AT&T caves in and opens its unlimited data plan to non DirecTV and U-Verse subscribers

Image: getty images

It’s official: unlimited data plans are back.

Following Verizon, T-Mobile and Sprint, AT&T finally caved and announced the return of its own unlimited data plan for all customers, and not just customers who are DirecTV or U-Verse subscribers.

Compared to the competition, the AT&T’s "unlimited" plan is easily the worst — it’s the most expensive and offers fewer features.

A single line costs $100 and each additional line costs $40, which breaks down to the following per month:

  • 1 line: $100

  • 2 lines: $140

  • 3 lines: $180

  • 4 lines: $220 ($180 after you receive a $40 credit)

Here’s the handy comparison chart Sprint created, amended with AT&T’s new unlimited plan details and pricing:

Image: screenshot: Sprint

As you can see, while AT&T offers similar features compared to its rivals (22GB of data at 4G LTE speed before you see throttled speeds during network congestion), unlimited video streaming at HD resolution and unlimited calling and texting, it’s missing one key feature: mobile hotspot data. Every other carrier offers 10GB of hotspot data for tethering your devices. WTF AT&T?

Also, AT&T’s being super shady about the HD video streaming. By default, the "Stream Saver" feature is switched on, which means unless you turn it off your videos will be downscaled to 480p resolution. If AT&T is banking on customers being too lazy or dumb to turn off Stream Saver in order to reduce data usage and decrease network congestion, maybe its network just isn’t good enough to support unlimited data.

No more excuses

"At the end of the day, people don’t need unlimited plans," former Verizon CFO Fran Shammo said at an investor conference in 2015.
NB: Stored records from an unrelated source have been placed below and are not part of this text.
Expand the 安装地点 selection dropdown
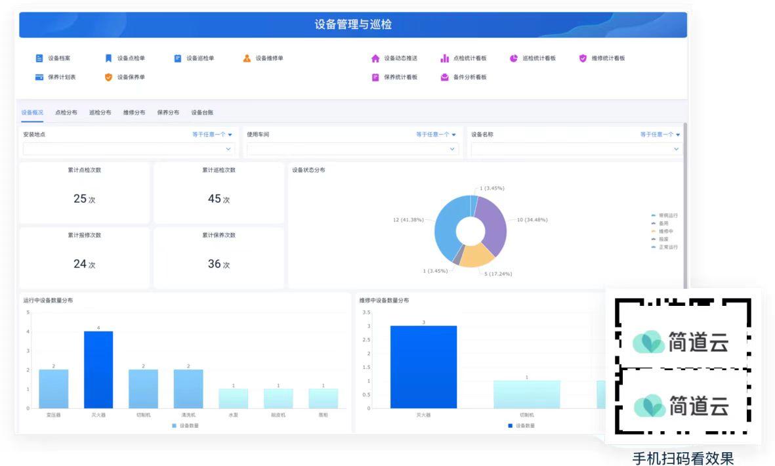Screen dimensions: 775x466 click(129, 149)
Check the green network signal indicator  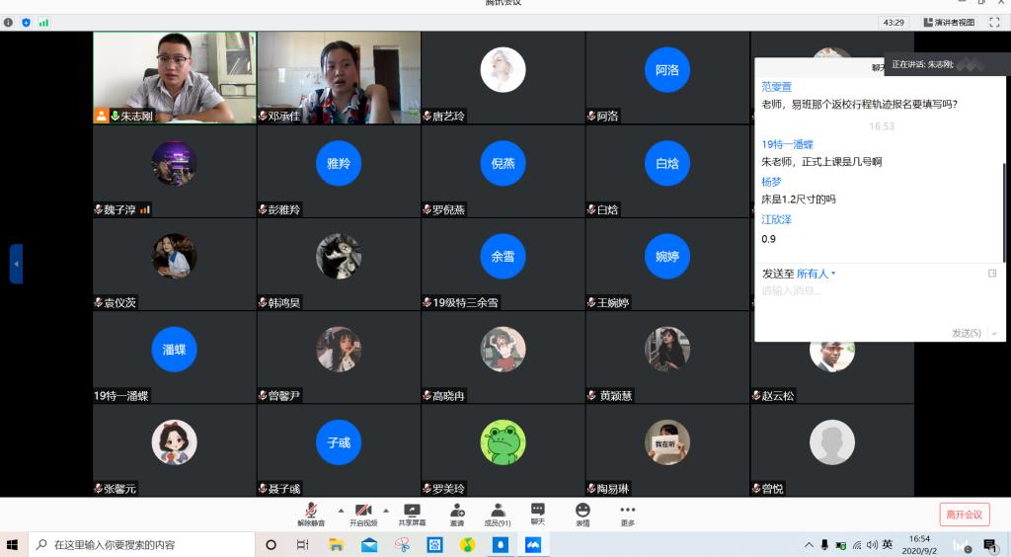click(43, 22)
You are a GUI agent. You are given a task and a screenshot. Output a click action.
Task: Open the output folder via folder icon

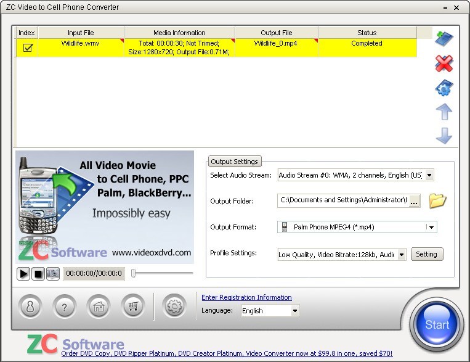point(437,200)
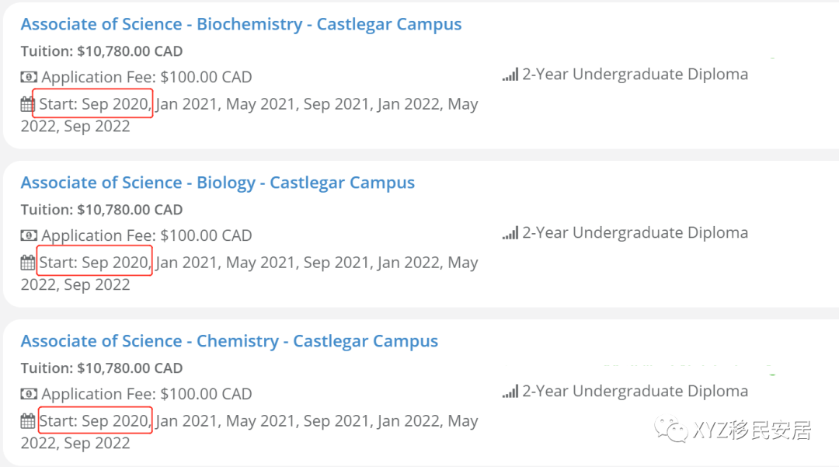Click the level bars icon beside Biochemistry diploma
Image resolution: width=839 pixels, height=467 pixels.
pyautogui.click(x=510, y=75)
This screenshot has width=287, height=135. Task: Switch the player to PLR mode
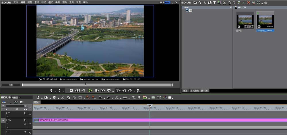[162, 2]
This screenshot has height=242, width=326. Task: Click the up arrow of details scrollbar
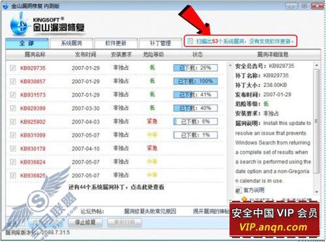316,65
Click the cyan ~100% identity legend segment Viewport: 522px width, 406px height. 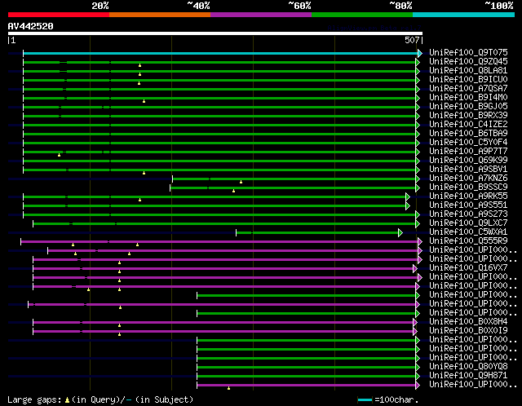462,14
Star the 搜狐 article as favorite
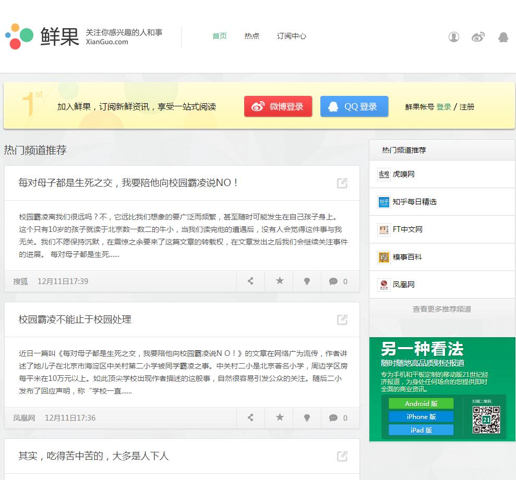This screenshot has width=516, height=480. (279, 281)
As this week’s unlimited data plan announcements showed, Shammo couldn’t have been more wrong.

People don’t just want unlimited data plans, but a lot of people need them in order to keep up with new data-heavy lives.

Having access to more data is now a necessity, thanks to the rise of video streaming, live broadcasting, music streaming, Snapchat, and all of the other apps and services that suck down more data than ever before

A few reasons carriers used to justify killing unlimited plans after making the switch from 3G to 4G LTE networks included a fear of network congestion and an inability to make enough money to maintain the infrastructure. "You cannot make money on an unlimited video world," Shammo said.

Well, clearly the carriers have sorted it out and can make money now, or else unlimited plans wouldn’t be back. Whatever reasons they gave years ago for why unlimited data plans had to go just sound like BS in hindsight.